According to the forum thread on watch brands, what did a battery change cost for the Omega DeVille and the Junghans Mega 1000?
##### Text to read
I think my original point was less concerned with the quality of the VSA product than the position (for want of a better word) of the brand relative to others at a similar price point. There is nothing wrong with VSA watches (I have both an infantry quartz and and infantry mechanical), but on balance I prefer Tissot, Certina, Oris, Seiko etc. for similar money. I think that the "jack of all trades" nature of the company cheapens the watches somewhat and there are better options out there. CK are actually quite similar to VSA in that they too are not primarily a watch company. Incidently, I have never paid anything like $200 for a battery change/service. None of my quartz watches have ever been serviced other than having the seals changed (without any ill-effects as some are now 20-25 years old) and I usually pay between £9 and £12 for battery changes. The only watches which cost more than this are my Omega DeVille and Junghans Mega 1000 - £15 in both cases at an AD.


----------



## natnaes

Of course at an AD and not at Swatch Group. 

It's true though they all make pretty good watches but brand position to me isn't affected by how many products they market. If its good its good, doesn't matter what else they market.


----------



## docbp87

Love mine:


----------



## chanwengyan

If you ask me "Brand-X is a fashion watch brand or not?", here is my definition:

*What is the first product comes to your mind when you heard the brand?*
Casio - watch
Toyota - car
LV - bag
Nike - shoe

So, what is the first product comes to your mind when you heard Victorinox Swiss Army?
( for me, swiss knife )


----------



## lvt

chanwengyan said:


> If you ask me "Brand-X is a fashion watch brand or not?", here is my definition:
> 
> *What is the first product comes to your mind when you heard the brand?*
> Casio - watch
> Toyota - car
> LV - bag
> Nike - shoe
> 
> So, what is the first product comes to your mind when you heard Victorinox Swiss Army?
> ( for me, swiss knife )


When you say "Casio" I probably will think about pocket calculator first, so is Casio a watch brand ?


----------



## lvt

chanwengyan said:


> If you ask me "Brand-X is a fashion watch brand or not?", here is my definition:
> 
> *What is the first product comes to your mind when you heard the brand?*
> Casio - watch
> Toyota - car
> LV - bag
> Nike - shoe
> 
> So, what is the first product comes to your mind when you heard Victorinox Swiss Army?
##########
##### Information supplied
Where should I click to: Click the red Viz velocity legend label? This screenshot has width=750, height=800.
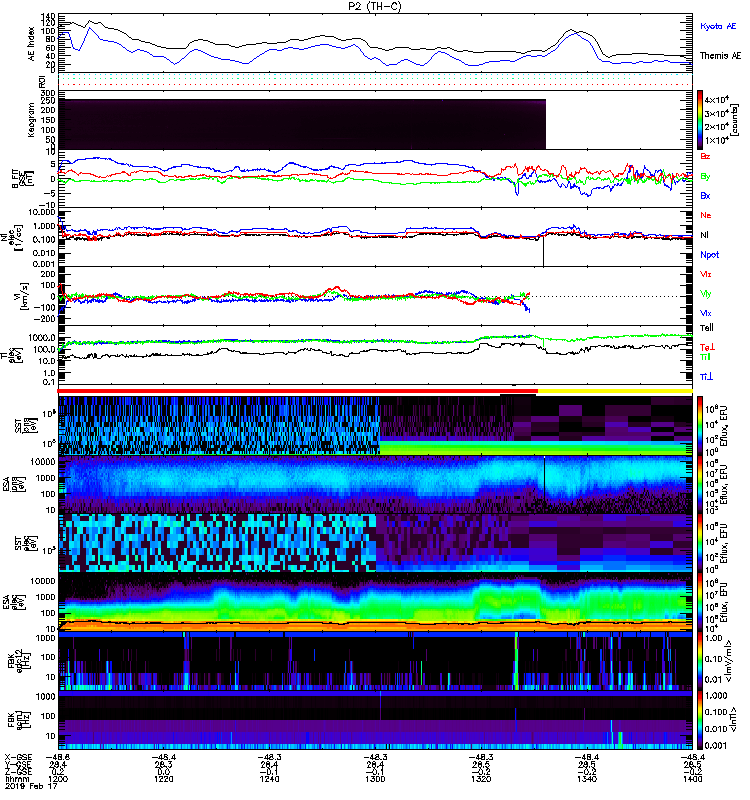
##########
##### Information supplied
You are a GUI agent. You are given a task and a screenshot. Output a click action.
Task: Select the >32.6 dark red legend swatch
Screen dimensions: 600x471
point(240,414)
##########
◆ **Task solution**:
£15 in both cases, at an AD.